Brief A »
According to the article on slavery and British industrial capitalism, how many textile workers did the Lancashire mills have?

Slavery

Slavery, coerced labour, and the development of industrial capitalism in Britain

This HWO article accompanies Mark Harvey’s new History Workshop Journal article “Slavery, Indenture, and the Development of British Industrial Capitalism”, which is available on free access until 30 March 2020.

There is a national identity myth that Great Britain freed itself from the moral taint of slavery when it emancipated all British-owned slaves in 1834, a process finally completed in 1838 with the ending of ‘apprenticeship’. The celebration of abolitionists such as Wilberforce even lends credit to global moral leadership. Yet, by 1860, the British economy was more dependent on slave labour than it ever had been, and on an unprecedented scale. A flagship of the industrial revolution, the Lancashire mills and their 465,000 textile workers, was entirely reliant on the labour of three million cotton slaves in the American Deep South.

A related myth holds that the industrial revolution, a new stage of capitalism, was characterised by a market logic of capital growth dependent on free wage labour, in which exchange came to dominate and constitute ‘the economy’, driving out archaic forms of coercion, whether of slavery or serfdom. In this myth, an abstract concept of ‘The Economy’ emerged in which all economic activity is mediated by market exchanges. Yet, regardless of the coercive laws that governed ‘free’ wage labour in the metropolis, British industrial capitalism spawned and relied on novel forms of bonded labour, displacing millions into varied regimes of exploitation not only in its thriving ex-slave colonies but across the globe. The industrial proletariat had as its counterpart labour forces controlled and displaced outside the logic of freely entered into market exchanges. The abstract logic of a market-exchange capitalist economy is thus fundamentally challenged by the histories of slavery and coerced labour generated by the growth of the British industrial economy.

In my article in the new issue of History Workshop Journal, I look at the significance of three commodities connecting slavery and coerced labour regimes of exploitation with the development of metropolitan British industrial capitalism: guns, sugar and cotton. From the mid-eighteenth to the twentieth century, each was entangled with regimes of coerced labour. It was a complex process in which each contributed to this epochal transformation in different ways. I look at how and where commodities are produced, under what regime of labour, and how they then transformed patterns of consumption, especially in the industrialising heartlands. By the end of the nineteenth century, working class diet was transformed by calories from sugar, and Europe was re-clothed in cotton, reducing, although not eliminating wool, silk and linen.

Brief B »
Rewrite the rows below in the stretch from the first row through the row containing "[x=99, y=123]", swapping "green" for "red" and keeping everything else the same. Give only those rows.

[Excerpt from a dataset]

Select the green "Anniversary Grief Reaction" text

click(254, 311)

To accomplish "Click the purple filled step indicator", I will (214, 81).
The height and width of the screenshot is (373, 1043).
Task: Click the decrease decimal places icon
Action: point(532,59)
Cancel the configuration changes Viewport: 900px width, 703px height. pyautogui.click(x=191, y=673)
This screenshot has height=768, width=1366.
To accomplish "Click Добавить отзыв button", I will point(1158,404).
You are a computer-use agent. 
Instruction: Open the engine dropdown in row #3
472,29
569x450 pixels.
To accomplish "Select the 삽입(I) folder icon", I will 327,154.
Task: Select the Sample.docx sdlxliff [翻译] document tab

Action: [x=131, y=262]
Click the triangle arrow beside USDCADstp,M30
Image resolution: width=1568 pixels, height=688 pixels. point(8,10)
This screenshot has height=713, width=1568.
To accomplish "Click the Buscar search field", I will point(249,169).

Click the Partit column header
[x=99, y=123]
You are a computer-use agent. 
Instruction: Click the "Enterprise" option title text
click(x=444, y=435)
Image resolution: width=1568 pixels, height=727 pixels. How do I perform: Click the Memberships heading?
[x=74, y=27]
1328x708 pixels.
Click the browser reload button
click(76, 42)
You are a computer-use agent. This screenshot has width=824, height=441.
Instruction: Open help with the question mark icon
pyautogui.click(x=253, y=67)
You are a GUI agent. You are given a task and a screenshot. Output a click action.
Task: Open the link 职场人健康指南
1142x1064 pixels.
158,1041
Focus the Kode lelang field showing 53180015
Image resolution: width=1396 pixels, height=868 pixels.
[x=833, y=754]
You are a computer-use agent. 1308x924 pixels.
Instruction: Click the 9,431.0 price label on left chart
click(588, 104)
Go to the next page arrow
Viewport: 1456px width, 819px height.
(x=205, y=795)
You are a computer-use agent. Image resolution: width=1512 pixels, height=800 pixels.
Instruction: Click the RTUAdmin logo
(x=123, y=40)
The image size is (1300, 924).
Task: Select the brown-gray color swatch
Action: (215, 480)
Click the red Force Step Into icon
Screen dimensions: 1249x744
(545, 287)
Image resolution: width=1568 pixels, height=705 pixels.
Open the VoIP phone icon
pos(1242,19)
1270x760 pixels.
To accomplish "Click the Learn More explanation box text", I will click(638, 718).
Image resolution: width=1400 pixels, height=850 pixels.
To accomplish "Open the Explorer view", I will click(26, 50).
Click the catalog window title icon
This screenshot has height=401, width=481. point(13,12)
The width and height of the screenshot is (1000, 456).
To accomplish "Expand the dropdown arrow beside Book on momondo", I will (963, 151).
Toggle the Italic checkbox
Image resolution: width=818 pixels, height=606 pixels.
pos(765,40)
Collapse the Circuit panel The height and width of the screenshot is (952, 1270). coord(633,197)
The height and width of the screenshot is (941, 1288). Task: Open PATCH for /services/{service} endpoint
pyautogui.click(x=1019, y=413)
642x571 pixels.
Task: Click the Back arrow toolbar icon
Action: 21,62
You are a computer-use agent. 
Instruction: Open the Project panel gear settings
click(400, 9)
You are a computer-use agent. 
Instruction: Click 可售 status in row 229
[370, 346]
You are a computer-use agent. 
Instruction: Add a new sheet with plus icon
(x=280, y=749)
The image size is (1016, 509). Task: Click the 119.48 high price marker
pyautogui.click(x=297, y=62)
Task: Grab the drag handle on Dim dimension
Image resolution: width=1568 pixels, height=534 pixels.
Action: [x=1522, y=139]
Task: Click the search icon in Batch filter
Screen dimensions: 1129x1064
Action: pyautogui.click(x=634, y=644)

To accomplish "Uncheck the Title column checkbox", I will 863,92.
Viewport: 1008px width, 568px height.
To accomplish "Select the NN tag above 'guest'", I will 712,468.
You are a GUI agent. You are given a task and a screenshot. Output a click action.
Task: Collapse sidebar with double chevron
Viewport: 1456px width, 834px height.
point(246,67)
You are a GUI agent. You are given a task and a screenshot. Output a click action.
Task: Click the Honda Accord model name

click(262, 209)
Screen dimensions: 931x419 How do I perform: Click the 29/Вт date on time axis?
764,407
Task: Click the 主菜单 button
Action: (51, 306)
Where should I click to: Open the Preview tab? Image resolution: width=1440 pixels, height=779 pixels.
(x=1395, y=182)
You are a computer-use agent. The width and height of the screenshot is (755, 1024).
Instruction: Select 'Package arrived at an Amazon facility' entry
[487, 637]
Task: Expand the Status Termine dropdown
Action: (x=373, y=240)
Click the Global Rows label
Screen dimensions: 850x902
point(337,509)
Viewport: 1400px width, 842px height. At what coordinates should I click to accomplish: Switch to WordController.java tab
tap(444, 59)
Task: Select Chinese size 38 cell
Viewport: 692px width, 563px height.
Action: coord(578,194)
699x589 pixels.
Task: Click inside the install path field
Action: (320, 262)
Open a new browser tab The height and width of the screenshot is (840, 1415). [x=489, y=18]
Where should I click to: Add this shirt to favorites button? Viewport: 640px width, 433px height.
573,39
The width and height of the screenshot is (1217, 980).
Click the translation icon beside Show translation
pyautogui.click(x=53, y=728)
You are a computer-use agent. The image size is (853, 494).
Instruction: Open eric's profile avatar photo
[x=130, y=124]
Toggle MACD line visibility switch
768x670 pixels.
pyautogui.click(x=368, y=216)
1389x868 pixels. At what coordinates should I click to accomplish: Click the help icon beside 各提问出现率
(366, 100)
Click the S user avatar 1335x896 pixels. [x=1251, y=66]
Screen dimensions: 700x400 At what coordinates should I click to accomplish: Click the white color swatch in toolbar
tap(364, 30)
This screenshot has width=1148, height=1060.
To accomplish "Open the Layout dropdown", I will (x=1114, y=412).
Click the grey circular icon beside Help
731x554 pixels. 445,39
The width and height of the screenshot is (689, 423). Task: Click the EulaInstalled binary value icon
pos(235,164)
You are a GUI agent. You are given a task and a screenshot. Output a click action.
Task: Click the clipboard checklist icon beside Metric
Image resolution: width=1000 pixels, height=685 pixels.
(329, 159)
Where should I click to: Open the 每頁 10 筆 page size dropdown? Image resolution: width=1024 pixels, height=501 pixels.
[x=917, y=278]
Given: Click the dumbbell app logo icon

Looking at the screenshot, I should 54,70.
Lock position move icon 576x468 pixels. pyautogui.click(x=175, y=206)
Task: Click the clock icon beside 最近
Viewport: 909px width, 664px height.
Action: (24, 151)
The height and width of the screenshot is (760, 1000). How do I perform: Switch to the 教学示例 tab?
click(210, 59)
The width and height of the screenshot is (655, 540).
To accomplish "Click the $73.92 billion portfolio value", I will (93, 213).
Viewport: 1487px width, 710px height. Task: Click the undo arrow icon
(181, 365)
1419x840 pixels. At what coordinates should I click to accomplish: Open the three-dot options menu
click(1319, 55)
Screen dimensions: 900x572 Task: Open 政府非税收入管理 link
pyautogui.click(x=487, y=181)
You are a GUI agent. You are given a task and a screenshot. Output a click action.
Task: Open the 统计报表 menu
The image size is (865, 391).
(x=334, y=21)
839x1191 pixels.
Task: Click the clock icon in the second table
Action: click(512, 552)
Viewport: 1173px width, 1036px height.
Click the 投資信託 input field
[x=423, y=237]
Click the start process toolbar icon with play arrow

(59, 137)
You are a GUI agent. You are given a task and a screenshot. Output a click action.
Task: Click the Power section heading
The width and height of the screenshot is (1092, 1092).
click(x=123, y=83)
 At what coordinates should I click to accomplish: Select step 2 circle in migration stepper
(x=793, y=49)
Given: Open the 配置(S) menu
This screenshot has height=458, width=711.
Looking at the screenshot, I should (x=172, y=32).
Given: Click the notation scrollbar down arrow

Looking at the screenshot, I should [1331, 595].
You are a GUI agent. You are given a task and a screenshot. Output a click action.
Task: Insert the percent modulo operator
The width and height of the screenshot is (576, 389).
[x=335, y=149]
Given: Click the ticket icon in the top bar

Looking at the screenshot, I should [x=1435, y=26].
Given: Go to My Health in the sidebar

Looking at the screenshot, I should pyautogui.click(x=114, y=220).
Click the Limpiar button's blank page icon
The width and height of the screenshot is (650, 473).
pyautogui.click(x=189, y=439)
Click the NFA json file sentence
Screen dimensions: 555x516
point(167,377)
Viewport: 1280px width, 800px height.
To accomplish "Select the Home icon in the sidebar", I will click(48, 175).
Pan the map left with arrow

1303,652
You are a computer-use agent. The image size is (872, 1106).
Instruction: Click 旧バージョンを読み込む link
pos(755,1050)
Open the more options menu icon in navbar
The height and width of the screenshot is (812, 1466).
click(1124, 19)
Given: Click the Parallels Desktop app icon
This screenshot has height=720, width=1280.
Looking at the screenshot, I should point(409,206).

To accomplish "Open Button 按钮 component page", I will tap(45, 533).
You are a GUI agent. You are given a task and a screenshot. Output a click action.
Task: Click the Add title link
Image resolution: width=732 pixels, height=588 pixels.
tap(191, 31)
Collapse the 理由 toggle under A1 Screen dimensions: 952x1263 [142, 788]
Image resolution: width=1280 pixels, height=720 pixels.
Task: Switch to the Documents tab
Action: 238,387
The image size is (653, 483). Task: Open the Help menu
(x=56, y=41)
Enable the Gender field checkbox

Expected output A »
465,000

Expected output B »
Select the red "Anniversary Grief Reaction" text

click(254, 311)

To accomplish "Click the purple filled step indicator", I will (214, 81).
The height and width of the screenshot is (373, 1043).
Task: Click the decrease decimal places icon
Action: point(532,59)
Cancel the configuration changes Viewport: 900px width, 703px height. pyautogui.click(x=191, y=673)
This screenshot has height=768, width=1366.
To accomplish "Click Добавить отзыв button", I will point(1158,404).
You are a computer-use agent. 
Instruction: Open the engine dropdown in row #3
472,29
569x450 pixels.
To accomplish "Select the 삽입(I) folder icon", I will 327,154.
Task: Select the Sample.docx sdlxliff [翻译] document tab

Action: [x=131, y=262]
Click the triangle arrow beside USDCADstp,M30
Image resolution: width=1568 pixels, height=688 pixels. point(8,10)
This screenshot has height=713, width=1568.
To accomplish "Click the Buscar search field", I will point(249,169).

Click the Partit column header
[x=99, y=123]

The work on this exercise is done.